A court ruling has both sides of a mine ownership dispute claiming victory once again.
The Glimmer gold mine in northeastern Ontario is held 65.35% by Exall Resources (EXL-T), with the remaining interest held by Glimmer Resources (GME-V). The two companies’ joint-venture agreement enabled Exall to assume operatorship of the mine on the basis of its majority share. In December, an Ontario Court (General Division) decision on a dispute over the parties’ contributions to the joint venture came down in favor of Glimmer.
At that time, Glimmer President Richard McCloskey stated that as a result of that decision, Exall’s position in the joint venture would be considered diluted to such a degree that Glimmer would have a majority interest and the right to take over as operator.
In late January, the same court rejected Exall’s argument that the flat fee of 15% of total costs that it had been charging as a management fee was proper. In its own release, however, Exall states that the court ruled that Exall was permitted to apply costs of supervision and certain engineering costs as part of the cash contributions used to calculate each partner’s equity in the mine.
“The inclusion of these costs in the expense calculations brings our cash contribution to the joint venture well over the level needed to ensure our majority interest and continued operation of the mine,” Exall Chairman Stephen Roman stated in the release.

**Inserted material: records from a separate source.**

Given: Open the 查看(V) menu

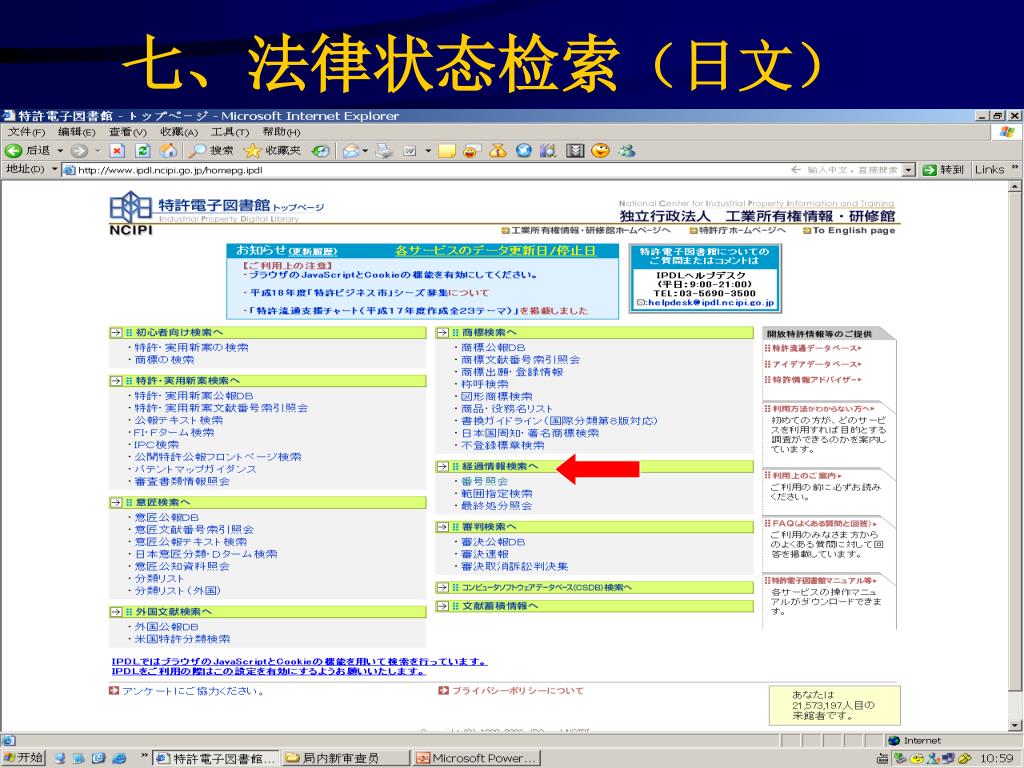Looking at the screenshot, I should pyautogui.click(x=127, y=132).
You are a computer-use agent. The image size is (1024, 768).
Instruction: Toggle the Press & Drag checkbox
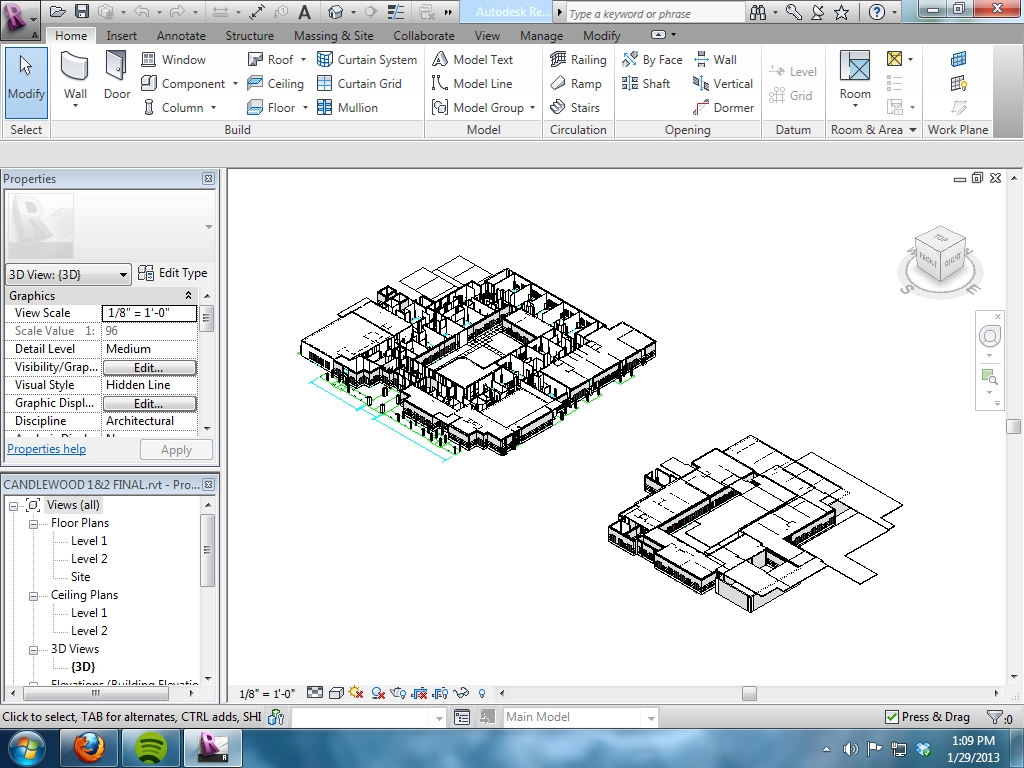892,717
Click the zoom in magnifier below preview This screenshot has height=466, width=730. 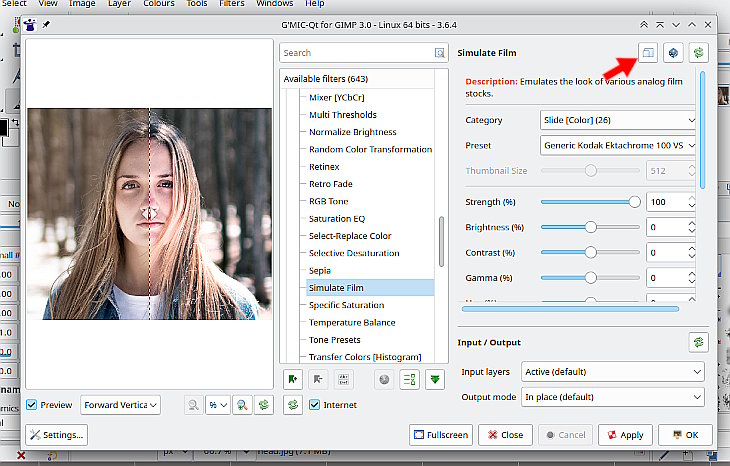(x=242, y=405)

Glimmer maintains, however, that “the demonstrated costs will be substantially less than the credit Exall has already taken.” Glimmer also notes that the judge rejected Exall’s argument that it would be possible, under the Exall-Glimmer agreement, for one of the parties to “claw back” with later payments any interest lost through failure to make ongoing monthly cash contributions.
A further court proceeding will determine the parties’ respective equity in the Glimmer mine.
Minable reserves were most recently pegged at 731,169 tonnes grading 12.9 grams gold. The deposit remains open at depth and along strike.